* _Required work_
The pictures are to be omitted when the entries are reproduced exactly.

Record excerpts: Begin

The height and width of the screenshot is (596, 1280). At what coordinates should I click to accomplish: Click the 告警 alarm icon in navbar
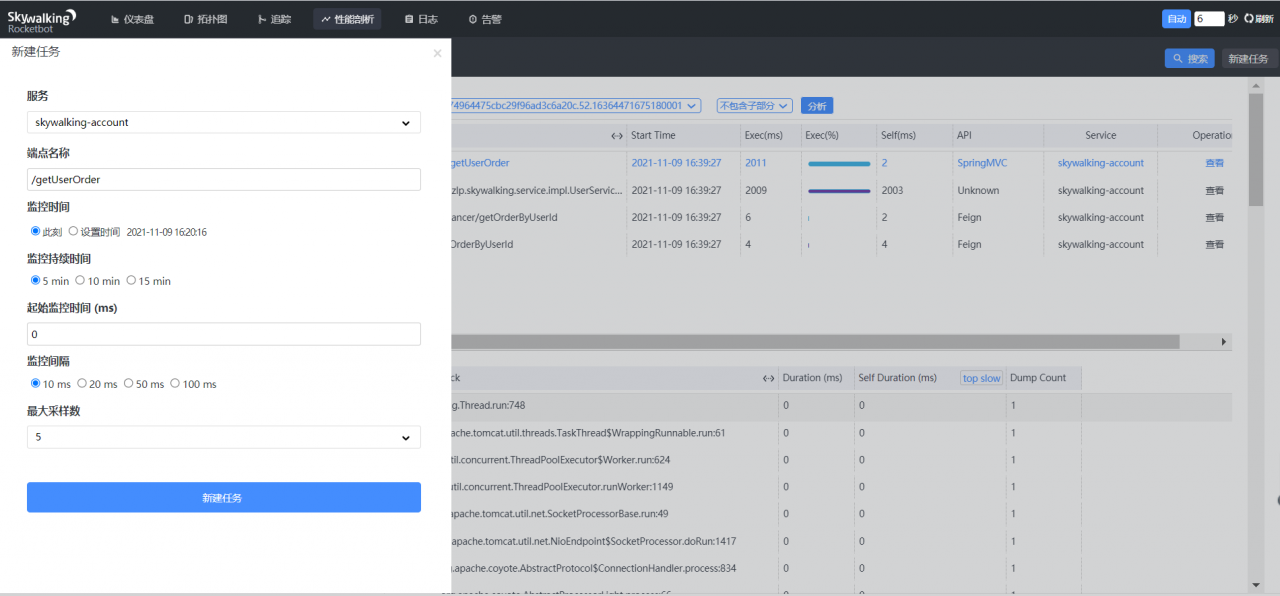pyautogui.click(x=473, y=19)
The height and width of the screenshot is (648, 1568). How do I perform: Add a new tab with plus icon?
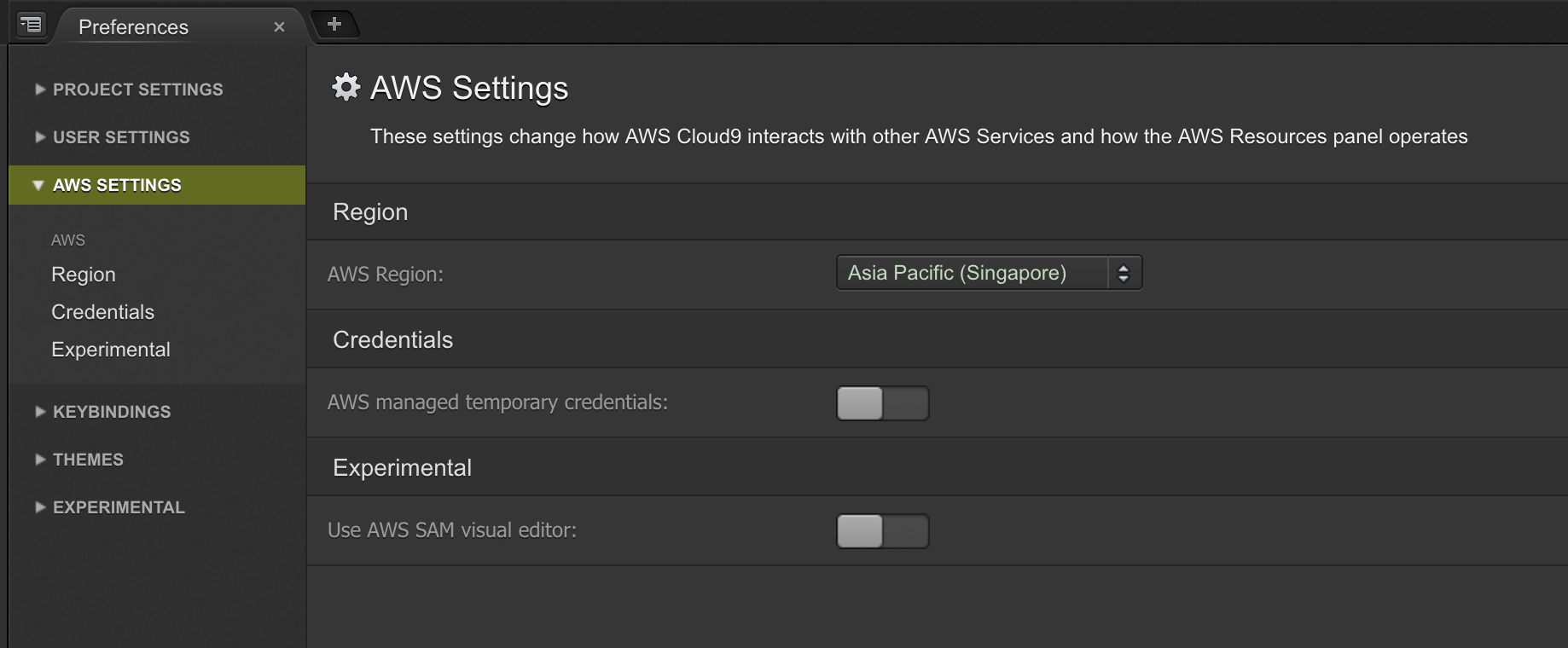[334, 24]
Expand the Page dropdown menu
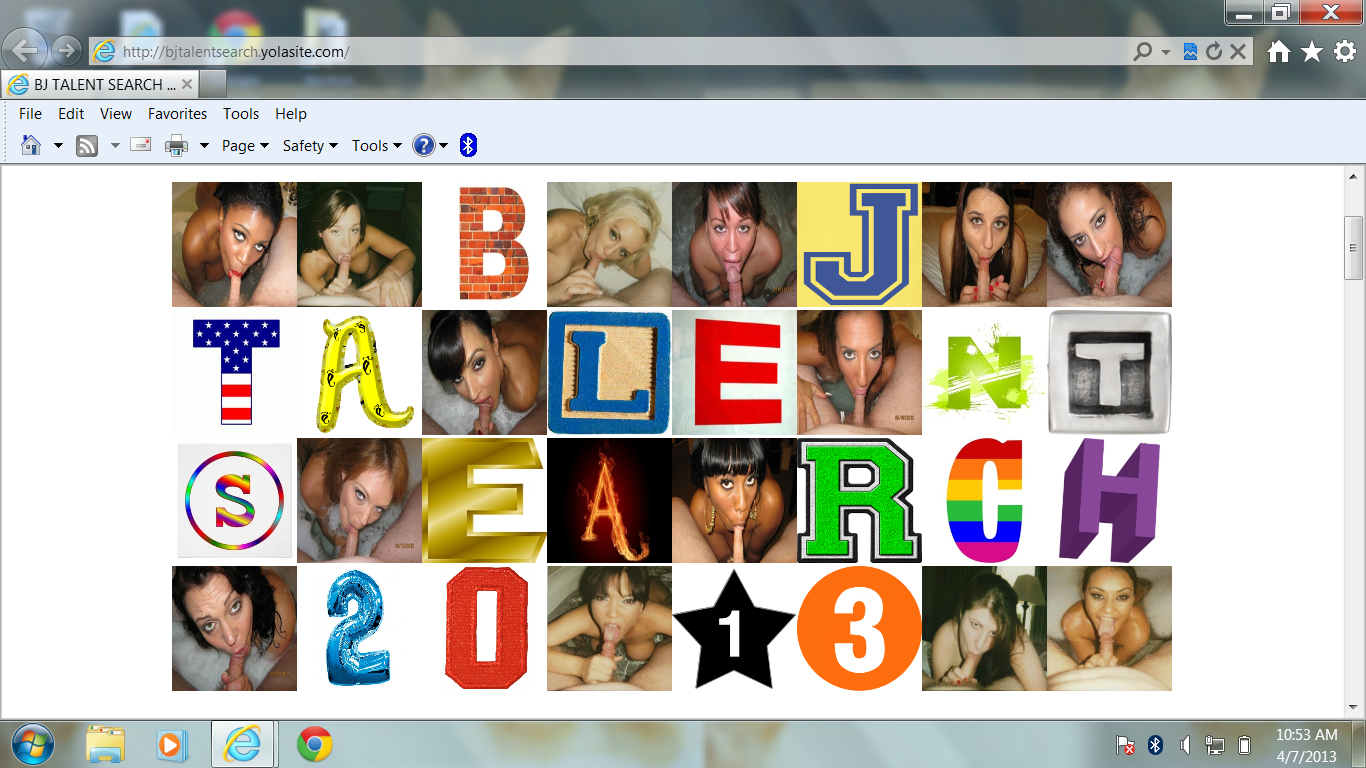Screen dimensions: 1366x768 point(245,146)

Record excerpts: End

* _Result_
The height and width of the screenshot is (596, 1280). At what coordinates should I click to accomplish: Click the 告警 alarm icon in navbar
pyautogui.click(x=473, y=19)
The height and width of the screenshot is (648, 1568). How do I perform: Add a new tab with plus icon?
[334, 24]
Expand the Page dropdown menu
Screen dimensions: 1366x768 point(245,146)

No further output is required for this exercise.